My Letter to Caregivers in Dementialand

Back in November, I had a really bad day. Our cat, Macy, had been at the vet’s office for about a week when we had to make the decision to put her down. She was in kidney failure and her back legs had stopped working. My husband and I planned to say goodbye in the late afternoon.

Right before that dreaded appointment, I had an obligation of another type. I had been asked to present to a support group sponsored by the Alzheimer’s Association. Normally, I have at least some idea what I am going to talk about when I walk into something like that, but on that day I honestly hadn’t even thought about it. I was a bit of a mess. Correction. I was a trainwreck.

I took a different approach to presenting that day. I sat back in one of the comfortable chairs in the chapel that held the meeting and asked each person to tell me why they were there. Most were spouses of individuals with dementia, and most were caregiving for their loved ones at home. All mentioned something about being exhausted or stressed.

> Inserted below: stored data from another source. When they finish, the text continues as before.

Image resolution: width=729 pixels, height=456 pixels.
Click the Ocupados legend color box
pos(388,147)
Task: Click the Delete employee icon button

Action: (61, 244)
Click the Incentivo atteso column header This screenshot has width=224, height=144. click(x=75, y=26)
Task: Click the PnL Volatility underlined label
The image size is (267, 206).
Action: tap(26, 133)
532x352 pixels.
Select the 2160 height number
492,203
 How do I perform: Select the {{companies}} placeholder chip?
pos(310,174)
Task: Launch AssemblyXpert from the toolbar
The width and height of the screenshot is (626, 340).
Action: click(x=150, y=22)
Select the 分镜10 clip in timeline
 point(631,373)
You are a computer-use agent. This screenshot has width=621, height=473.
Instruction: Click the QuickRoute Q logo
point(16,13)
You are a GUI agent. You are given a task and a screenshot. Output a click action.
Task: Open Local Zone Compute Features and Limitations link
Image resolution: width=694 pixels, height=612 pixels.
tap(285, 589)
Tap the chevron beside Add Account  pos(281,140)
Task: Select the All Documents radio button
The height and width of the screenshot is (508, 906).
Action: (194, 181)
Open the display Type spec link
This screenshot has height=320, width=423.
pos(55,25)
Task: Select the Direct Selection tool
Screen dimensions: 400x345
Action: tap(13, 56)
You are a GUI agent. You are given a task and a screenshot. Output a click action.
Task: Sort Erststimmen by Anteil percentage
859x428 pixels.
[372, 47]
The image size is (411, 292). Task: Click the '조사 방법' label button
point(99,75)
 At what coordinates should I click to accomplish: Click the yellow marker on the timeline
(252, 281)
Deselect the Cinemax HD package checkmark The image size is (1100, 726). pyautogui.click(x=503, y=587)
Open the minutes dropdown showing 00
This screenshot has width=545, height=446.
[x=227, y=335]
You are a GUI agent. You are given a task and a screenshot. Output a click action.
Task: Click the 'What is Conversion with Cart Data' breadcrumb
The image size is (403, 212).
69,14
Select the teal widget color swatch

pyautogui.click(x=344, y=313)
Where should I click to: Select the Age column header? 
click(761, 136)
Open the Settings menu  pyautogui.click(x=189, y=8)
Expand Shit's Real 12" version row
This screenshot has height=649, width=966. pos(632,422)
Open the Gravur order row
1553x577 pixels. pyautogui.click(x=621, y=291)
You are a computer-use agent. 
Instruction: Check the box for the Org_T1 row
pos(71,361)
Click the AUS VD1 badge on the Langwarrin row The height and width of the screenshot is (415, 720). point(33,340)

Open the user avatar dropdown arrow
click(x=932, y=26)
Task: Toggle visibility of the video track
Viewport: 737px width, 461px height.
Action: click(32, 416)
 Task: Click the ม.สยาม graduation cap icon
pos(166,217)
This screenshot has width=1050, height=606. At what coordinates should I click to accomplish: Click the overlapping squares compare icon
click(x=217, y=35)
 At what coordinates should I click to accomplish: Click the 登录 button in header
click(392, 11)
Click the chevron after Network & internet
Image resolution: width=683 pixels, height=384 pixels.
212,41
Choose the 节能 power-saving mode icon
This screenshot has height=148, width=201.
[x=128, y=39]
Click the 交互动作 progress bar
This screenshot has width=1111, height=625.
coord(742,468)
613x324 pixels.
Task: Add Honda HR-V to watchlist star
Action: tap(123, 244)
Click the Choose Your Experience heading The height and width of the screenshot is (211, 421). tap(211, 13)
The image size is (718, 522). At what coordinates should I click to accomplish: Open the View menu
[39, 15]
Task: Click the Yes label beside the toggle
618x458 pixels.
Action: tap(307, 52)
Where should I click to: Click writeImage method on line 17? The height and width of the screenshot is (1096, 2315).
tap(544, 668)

After they introduced themselves, I decided to focus on demonstrating some skills that are suggested for working with those toward the end-stage of dementia. I showed some techniques from Teepa Snow’s Positive Approach to Care (worth Googling if you’re not familiar) and emphasized using the hand-under-hand method for assisting with feeding.

Maybe it was just that I was having a really crappy day and was struggling to focus, but I stopped in the middle of showing them the “correct” way to assist people with dementia in eating.

I said something like this: “I know this seems like it takes a lot longer than just trying to cram a spoon in somebody’s mouth. And it does. And I know you’ve got other stuff to do. You’ve got laundry, dishes, paying bills, mowing the yard. And although this method sounds great in theory, do you really have an extra 15 minutes a day to do it this way? And is your own food gonna get cold while you’re working this method with your loved one?”

I didn’t plan to say this. And I’ve never really stopped a presentation before to interject a statement like this, but somehow it worked. They felt listened to. They felt like I got them.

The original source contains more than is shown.